→ RAW DATA
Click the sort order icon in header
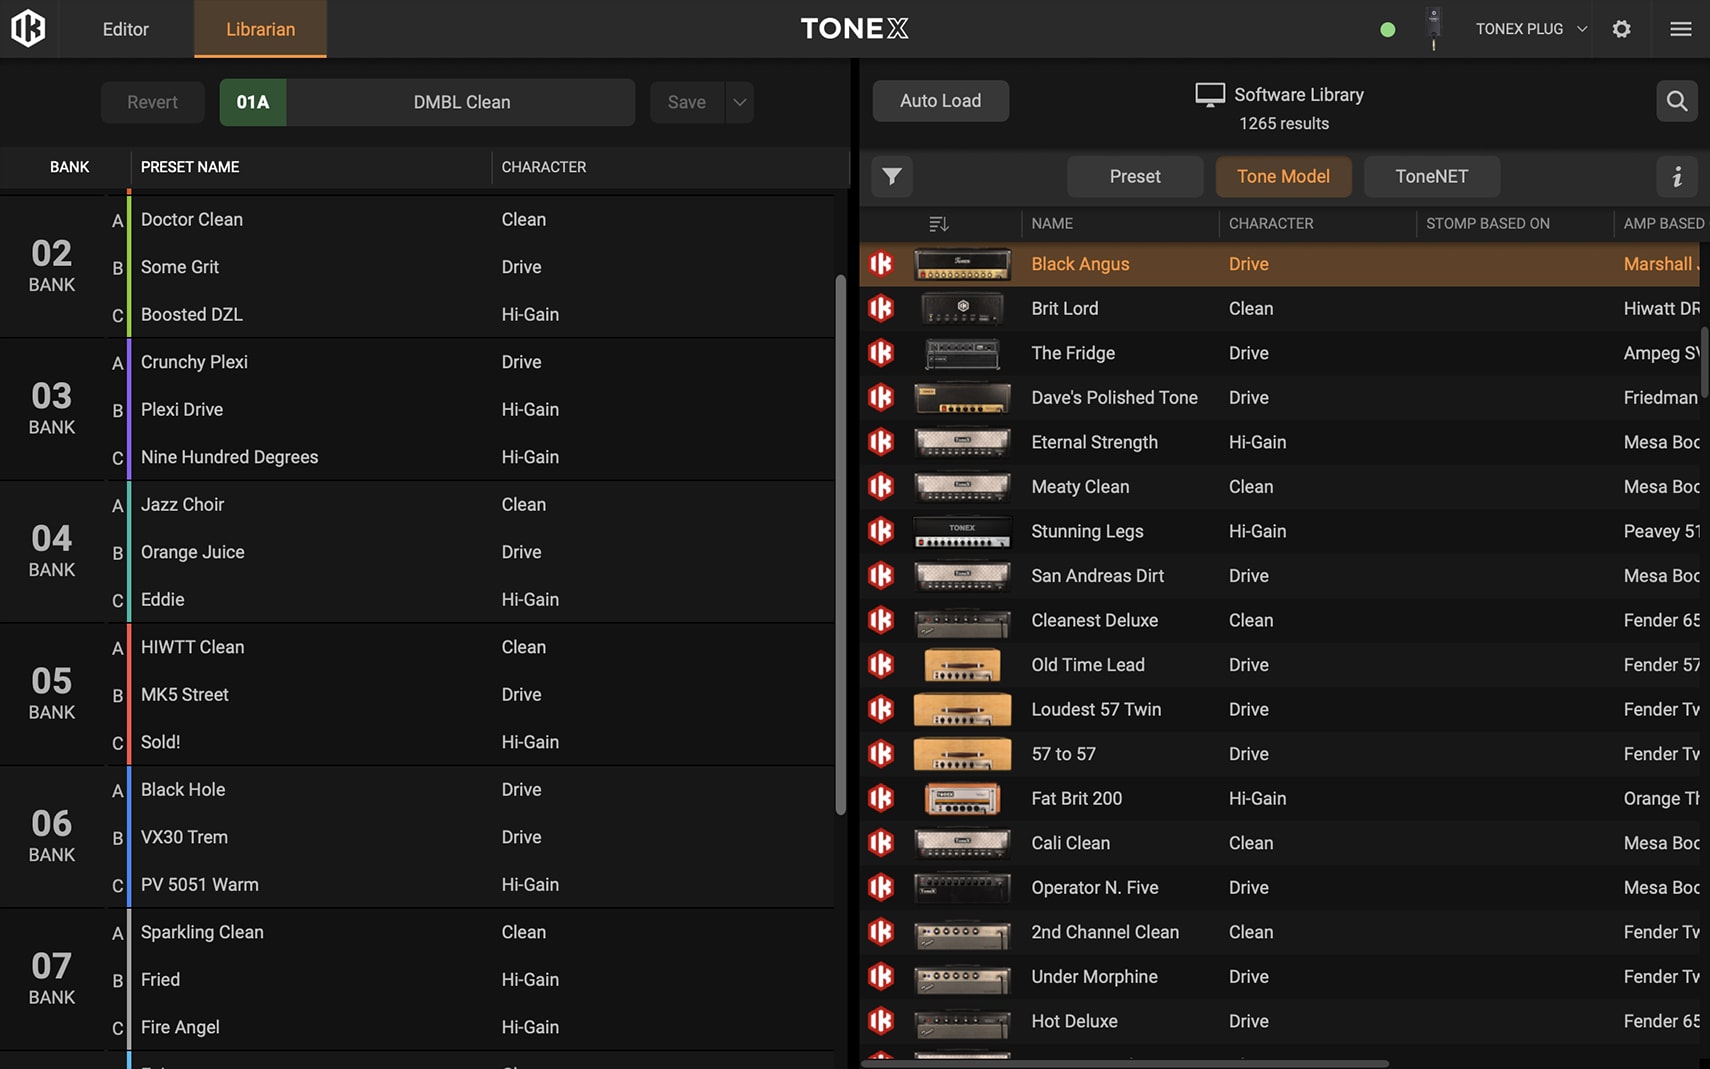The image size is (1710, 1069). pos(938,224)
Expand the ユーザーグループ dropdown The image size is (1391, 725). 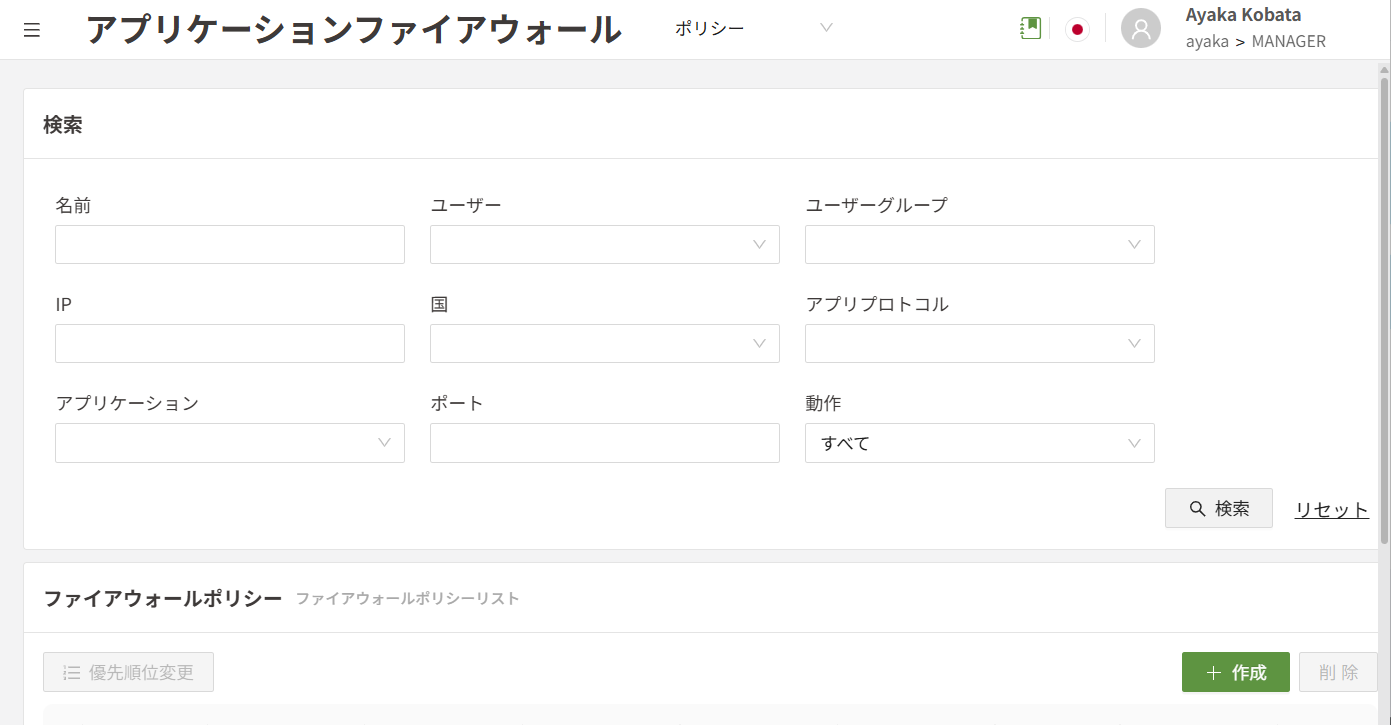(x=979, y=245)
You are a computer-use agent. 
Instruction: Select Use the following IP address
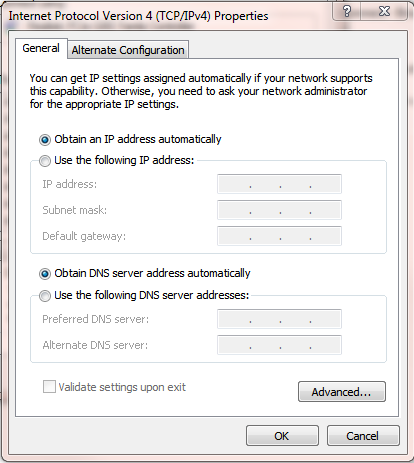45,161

→ TASK INSTRUCTIONS
Counting both ends, reproduce word for word the lines from the line with "Instruction: Select Use" to the final line of the listing above, skipping every picture.

→ RESULT
Instruction: Select Use the following IP address
45,161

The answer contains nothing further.